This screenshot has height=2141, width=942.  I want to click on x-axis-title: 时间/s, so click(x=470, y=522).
☆ ☆ ☆
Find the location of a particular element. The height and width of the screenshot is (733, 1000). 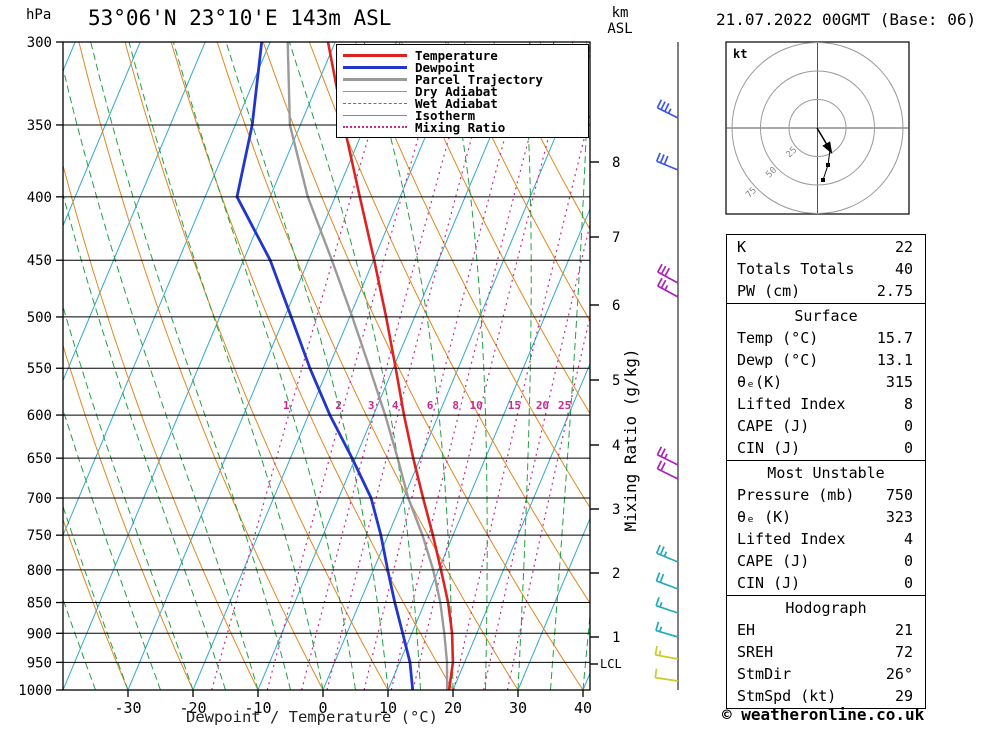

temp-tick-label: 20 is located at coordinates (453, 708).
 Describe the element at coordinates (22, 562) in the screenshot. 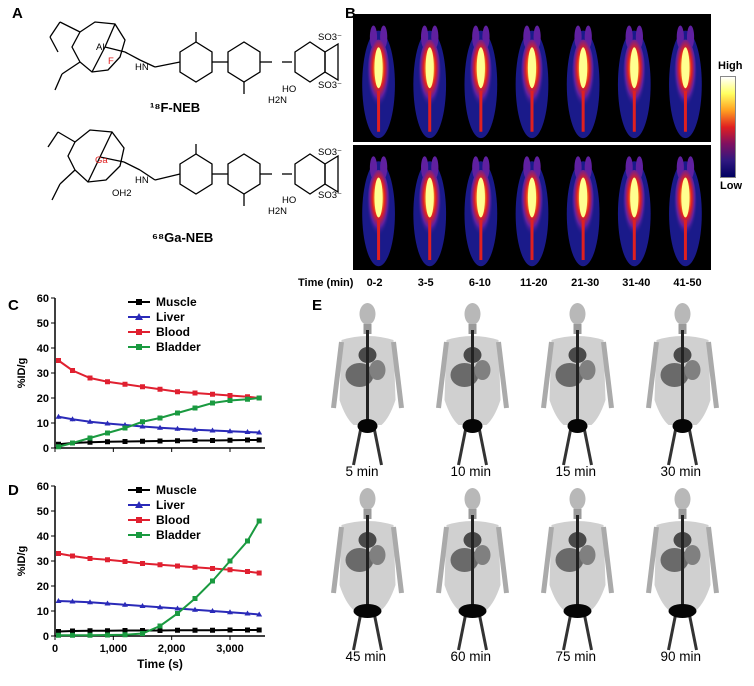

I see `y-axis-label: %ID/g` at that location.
☆ ☆ ☆
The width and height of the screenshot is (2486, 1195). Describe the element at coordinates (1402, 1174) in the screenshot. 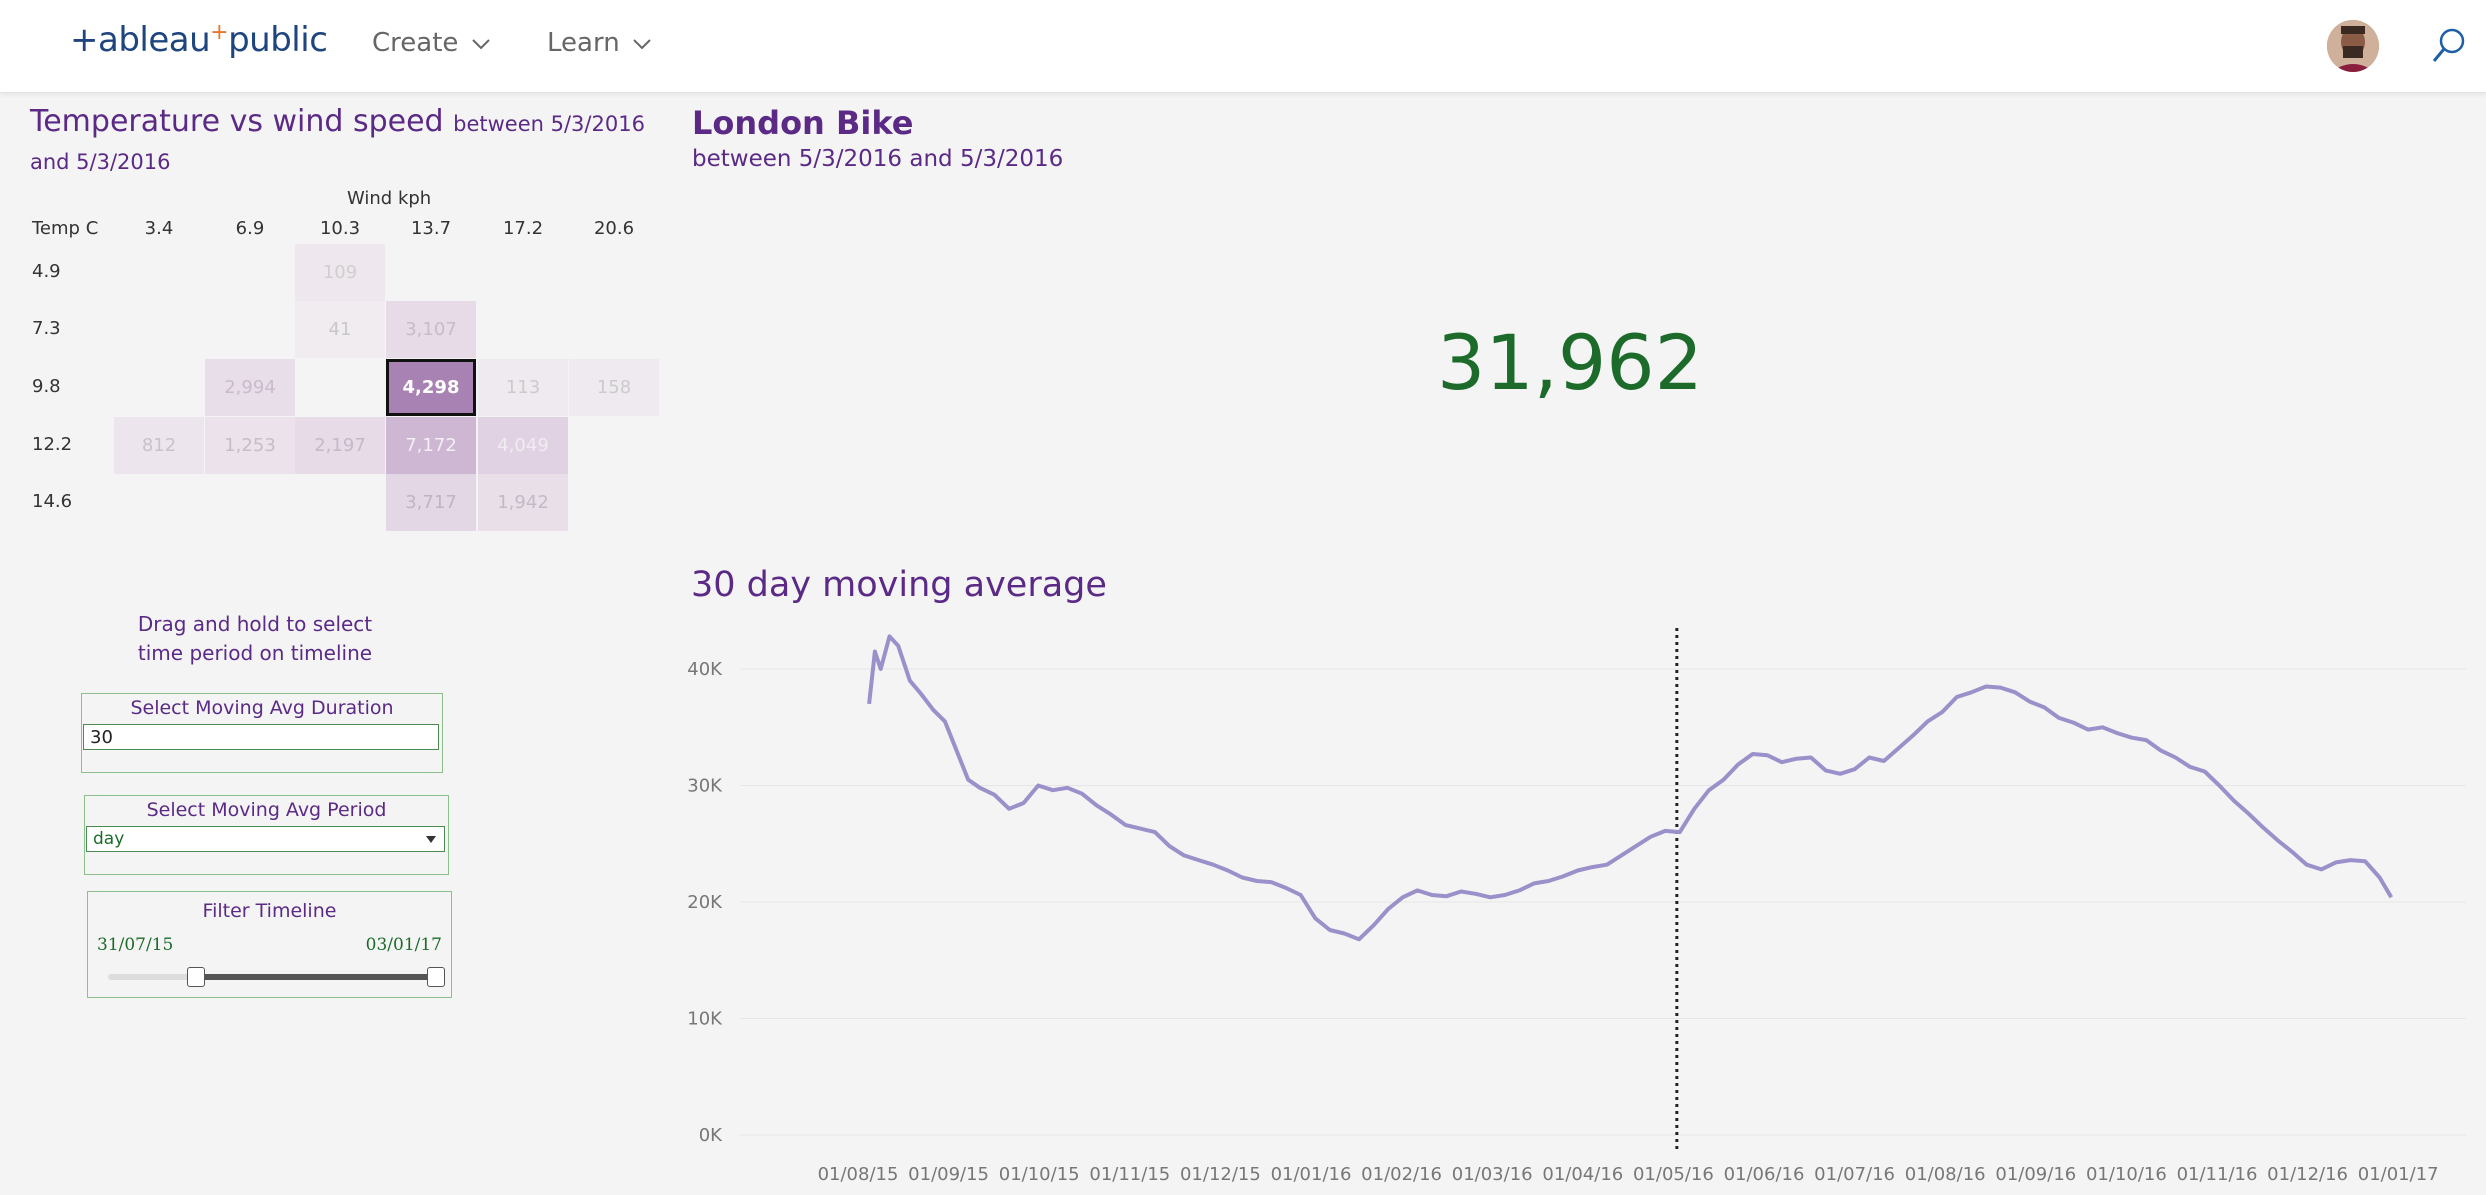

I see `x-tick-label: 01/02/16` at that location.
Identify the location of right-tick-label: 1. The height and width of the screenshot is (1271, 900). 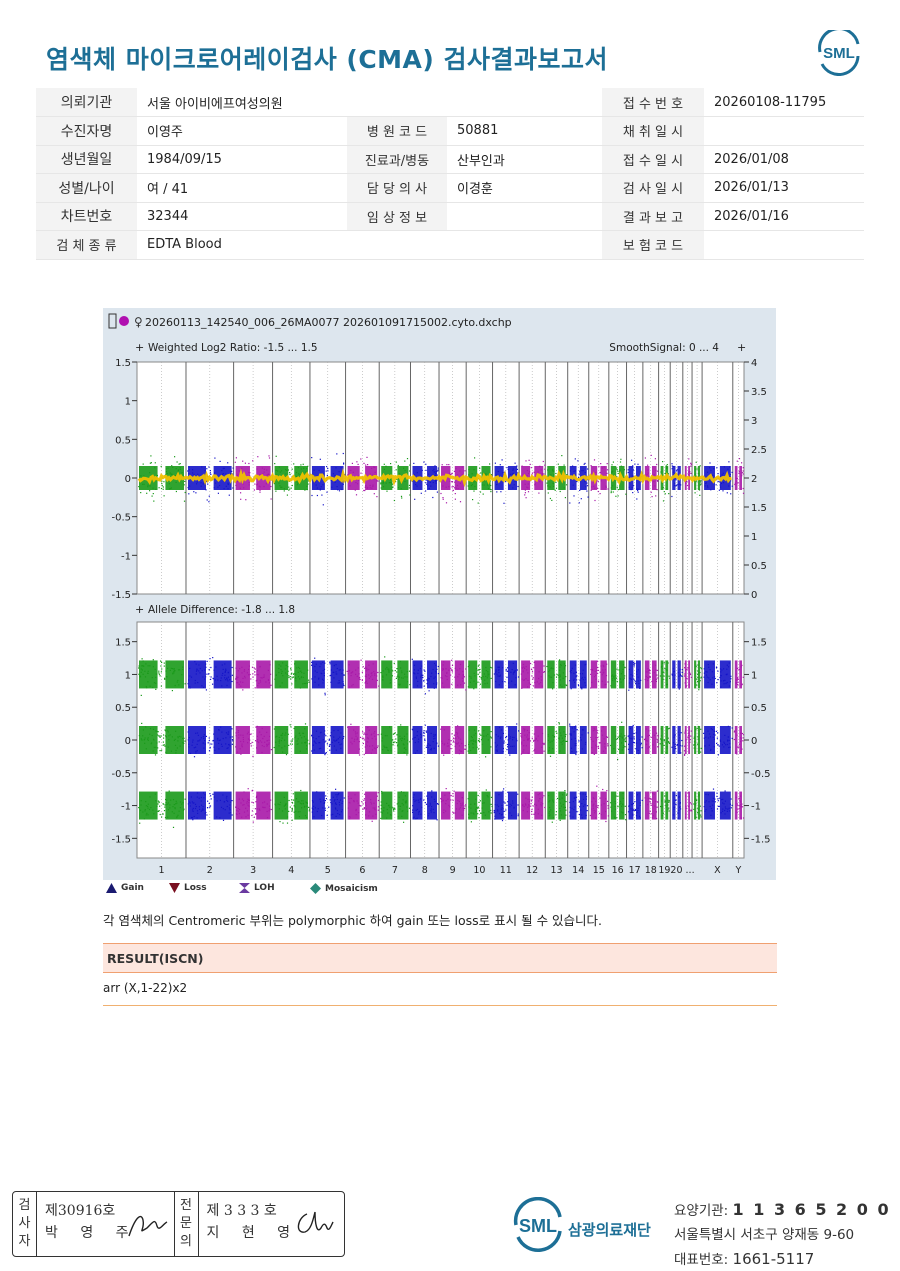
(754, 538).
☆ ☆ ☆
■ Exercise goal ■
Reproduce the rows above, from the line with "The width and" up to and including the line with "(754, 538).", leaving out the pictures.

■ Solution for this task ■
The width and height of the screenshot is (2486, 1195). Describe the element at coordinates (1402, 1174) in the screenshot. 

I see `x-tick-label: 01/02/16` at that location.
Identify the location of right-tick-label: 1. The height and width of the screenshot is (1271, 900). 
(754, 538).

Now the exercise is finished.